Snow covers the side of the road on Grizzly Peak in Berkeley, California.

The recent Bay Area snowstorm highlighted the worsening local effects of climate change. 

On Friday, Feb. 24, the National Weather Service issued a Winter Weather Warning and forecasted small amounts of snow in the surrounding Bay Area.

This prompted many local Bay Area residents to see the snow that fell in places like Mt. Tamalpais or along Skyline Boulevard in Woodside. Jamie Bikle was just one of the locals to experience the snowfall first-hand.

“It was pretty cool to see snow outside my house, we woke up, and our deck and whole yard were covered in snow; it was a lot of fun,” Bikle said. 

Combined with the earlier New Year’s Eve rain storms, these events made this winter one of the coldest in 30 years, with average temperatures in Bay Area cities like Oakland remaining below 50 degrees Fahrenheit. 

While the snowfall generated excitement among Bay Area residents, several climate change activists maintain that these uncharacteristic storms are likely partially the result of climate change. 

The snowfall level in the recent storm was as low as 400 feet in parts of California such as Sonoma County. Laura Neish, a worker for the climate-oriented nonprofit organization 350 Bay Area, explained the cause of the lower-elevation snowfall and cold temperatures.

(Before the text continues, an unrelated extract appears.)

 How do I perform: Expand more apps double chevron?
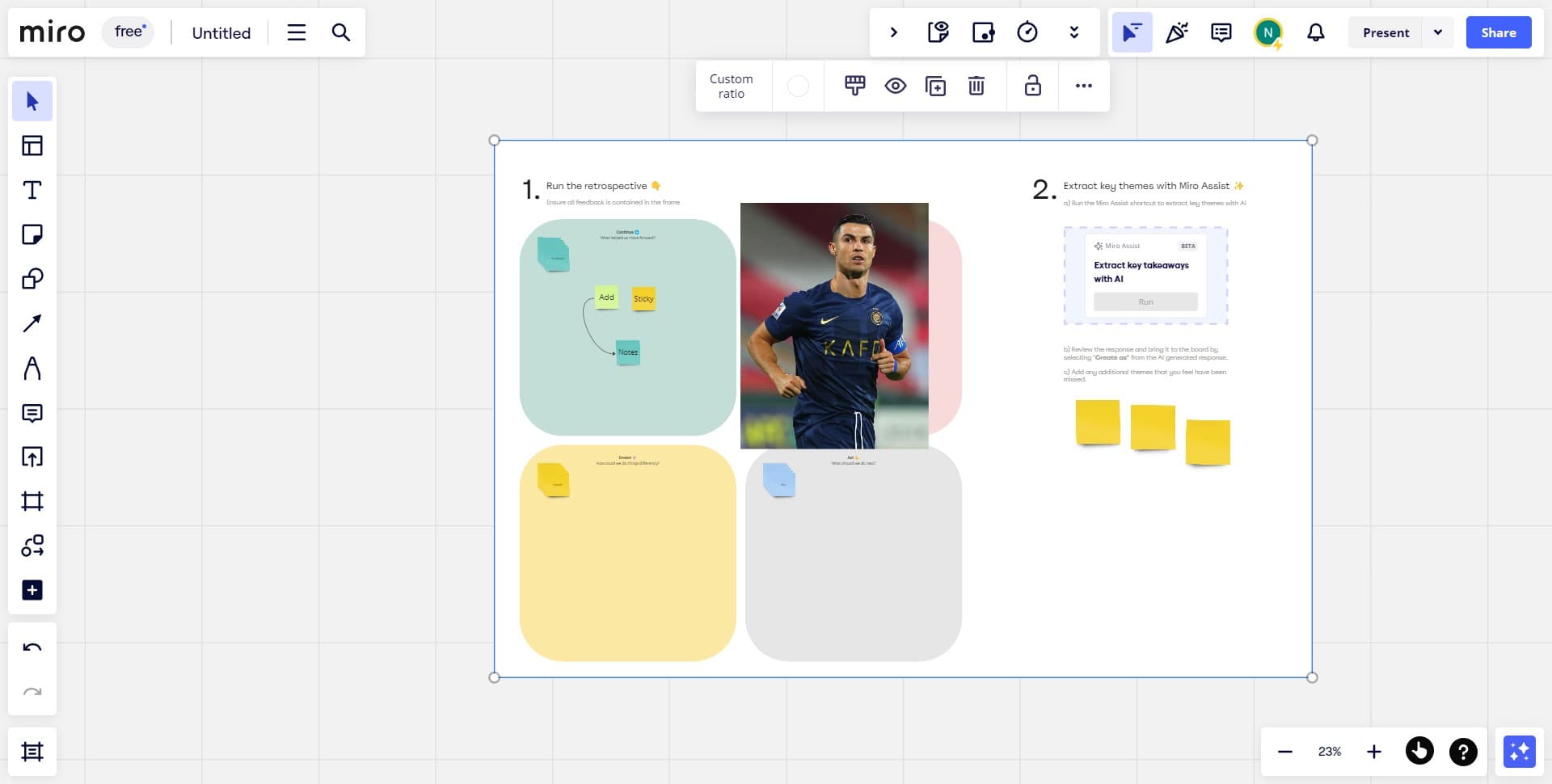click(1073, 32)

“As predicted by the climate models, higher average temperatures disrupt and weaken the Gulf Stream. This means that arctic temperatures, which are currently higher than average but still really cold, are not held in their traditional far north range, so the super cold temperatures are dipping way farther south than historical norms,” Neish said. 

She explained that climate change increases the odds of severe weather extremes, causing more severe droughts or alternative rain and snowstorms. 

Experts from the United States Environmental Protection Agency added that other extreme weather phenomena are becoming more common in addition to snow, like droughts, floods, hurricanes, and wildfires. 

Human activities like the burning of fossil fuels, the production of electricity and heat, agriculture, and transportation release greenhouse gases (GHGs) into the atmosphere that gets trapped. According to NASA, emissions of GHGs cause rising temperatures that melt ice sheets, creating more storms and affecting animal ecosystems

“Climate change is a global problem. The international, national, and state policies to curb greenhouse gasses are vital, but the local level is just as important,” said Nate Huntington, the CivicSpark fellow at the Bay Area nonprofit Greenbelt Alliance, aimed at increasing climate resilience in local communities.

Huntington’s main role concerns the Resilience Hotspots project, which works with communities exposed to risks like fires, flooding, or excessive heat and helps them prepare for these difficulties. 

For this project in Fairfield and the wider area of Solano County, Huntington is currently working with local agencies on the early stages of a sea level rise adaptation project. 

He also emphasized ensuring that cities have adequate “Climate Action Plans” and follow through on their climate goals, which is more straightforward to do locally. 

Other nonprofits looking to combat climate change in the Bay Area have taken slightly different approaches. They focus on strategies to mitigate carbon emissions and alter existing infrastructure, like transportation systems, to be more sustainable.

The nonprofit organization Acterra, based in Palo Alto, is helping combat climate change by partnering with several organizations and regional governments, according to their executive director, Lauren Weston. 

We promote and support electrification, energy efficiency and renewable energy, transportation innovation, food sustainability, resilience and adaptation, and sustainable business practices in our region,” Weston said. 

Both organizations emphasize the importance of continuing to fight climate change and the steps that can be taken at the local level to do so.

“One major thing I want people to realize about climate change is that it takes everybody and will require a rethinking of how we organize our society at a systems level. It’s not just going to take ‘environmentalists.’ It will take people in every sector recognizing that they have a duty to protect the earth and steward it properly for future generations,” Huntington said. 

Weston added that joining an organization makes it easier to make shifts happen and to know where to start. 

“It’s true when trying to reduce emissions in your own life because you’re not having to reinvent the wheel, you can learn from best practices, and can build new habits when you have a community to provide support,” Weston said.

She also explained that climate change wouldn’t be solved by one person acting alone, but rather if people could work together. 

“It’s important that we keep trying because we always want to be the ones working towards a solution rather than continuing to be part of the problem,” Weston said.